+++ EXERCISE INPUTS +++
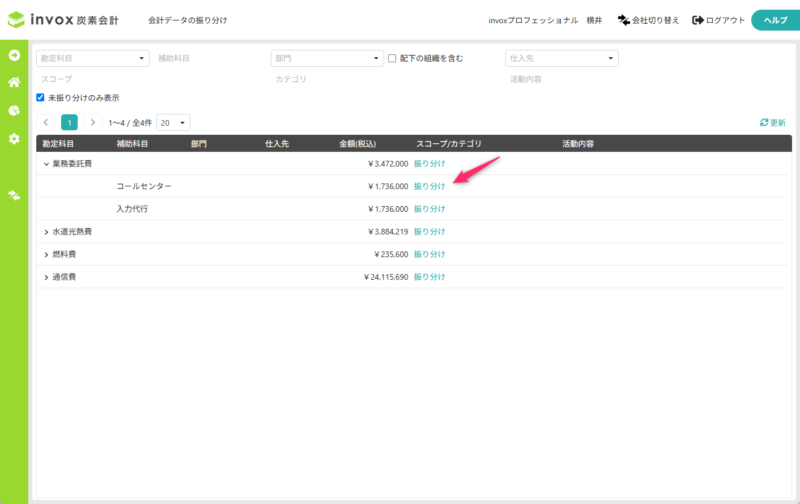Click the invox logo icon

[18, 20]

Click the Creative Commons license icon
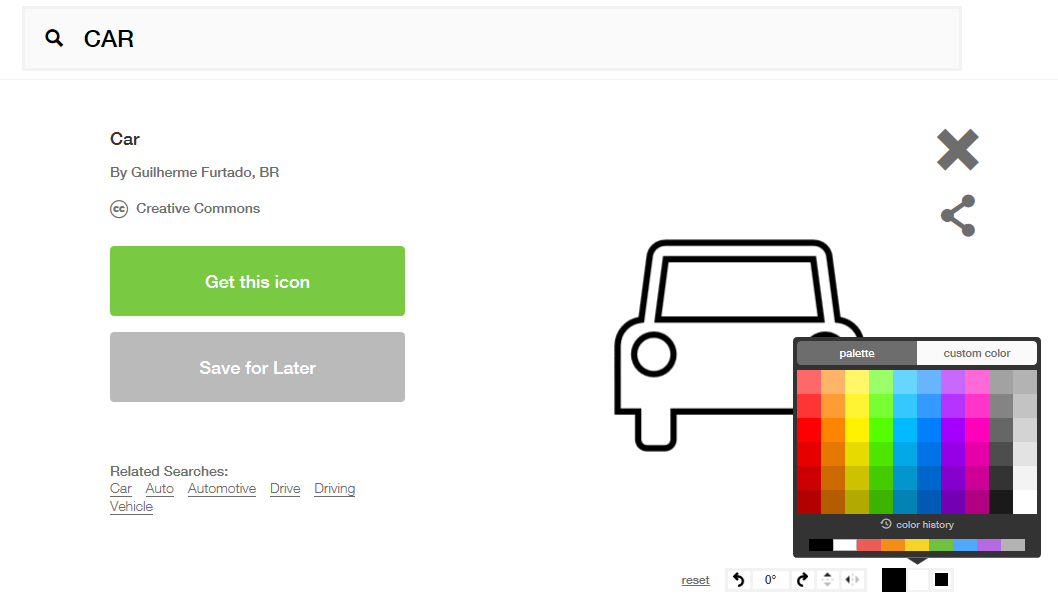[x=119, y=209]
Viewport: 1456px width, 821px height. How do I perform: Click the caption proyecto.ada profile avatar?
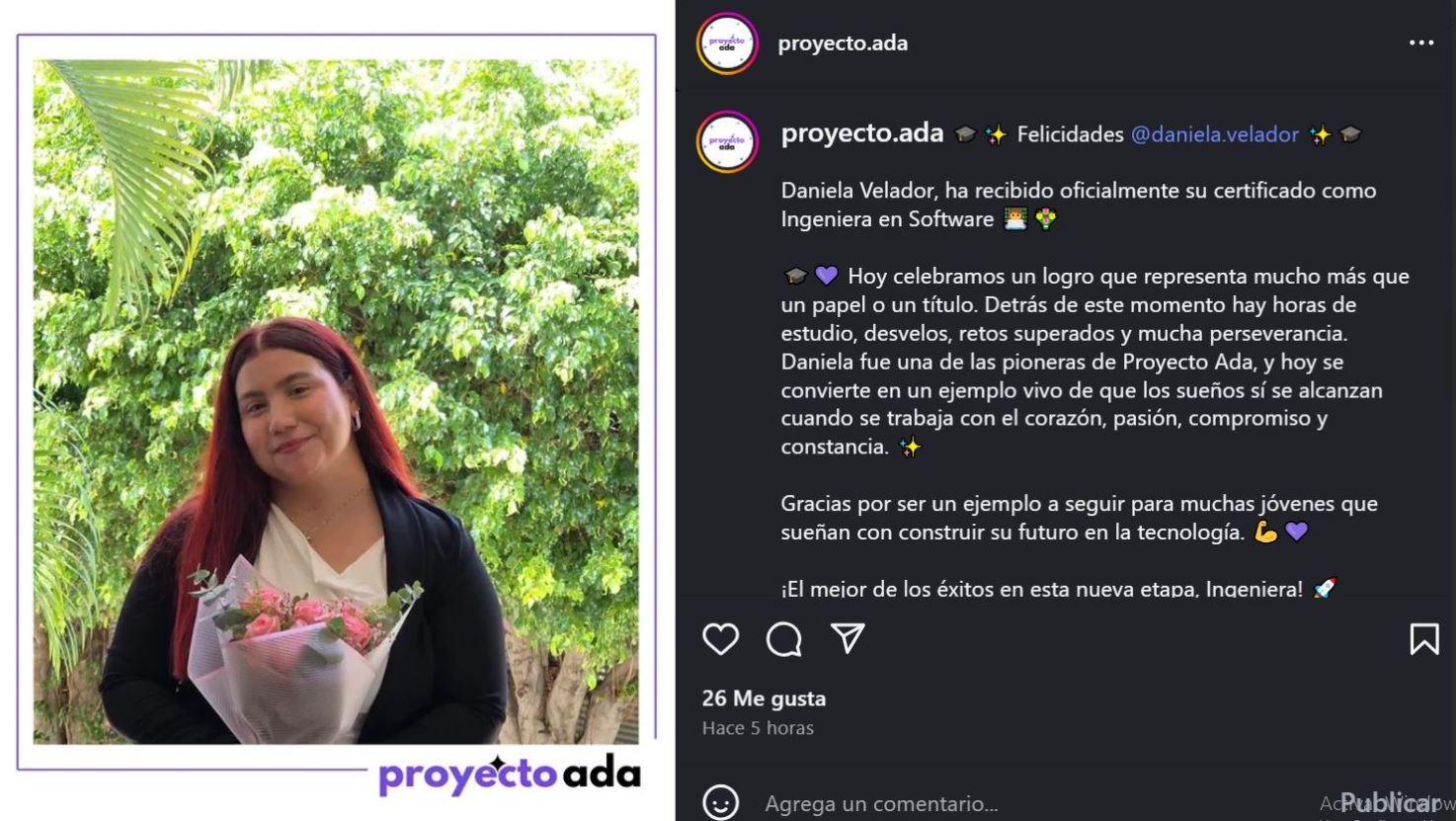click(727, 142)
+++
PROBLEM STATEMENT
Quote, please, only the lines running from the one with "Viewport: 1456px width, 821px" down to the final line of the data above, keeping both ends and skipping the pictures.

ANSWER TO THIS TASK
Viewport: 1456px width, 821px height. How do I perform: Click the caption proyecto.ada profile avatar?
click(727, 142)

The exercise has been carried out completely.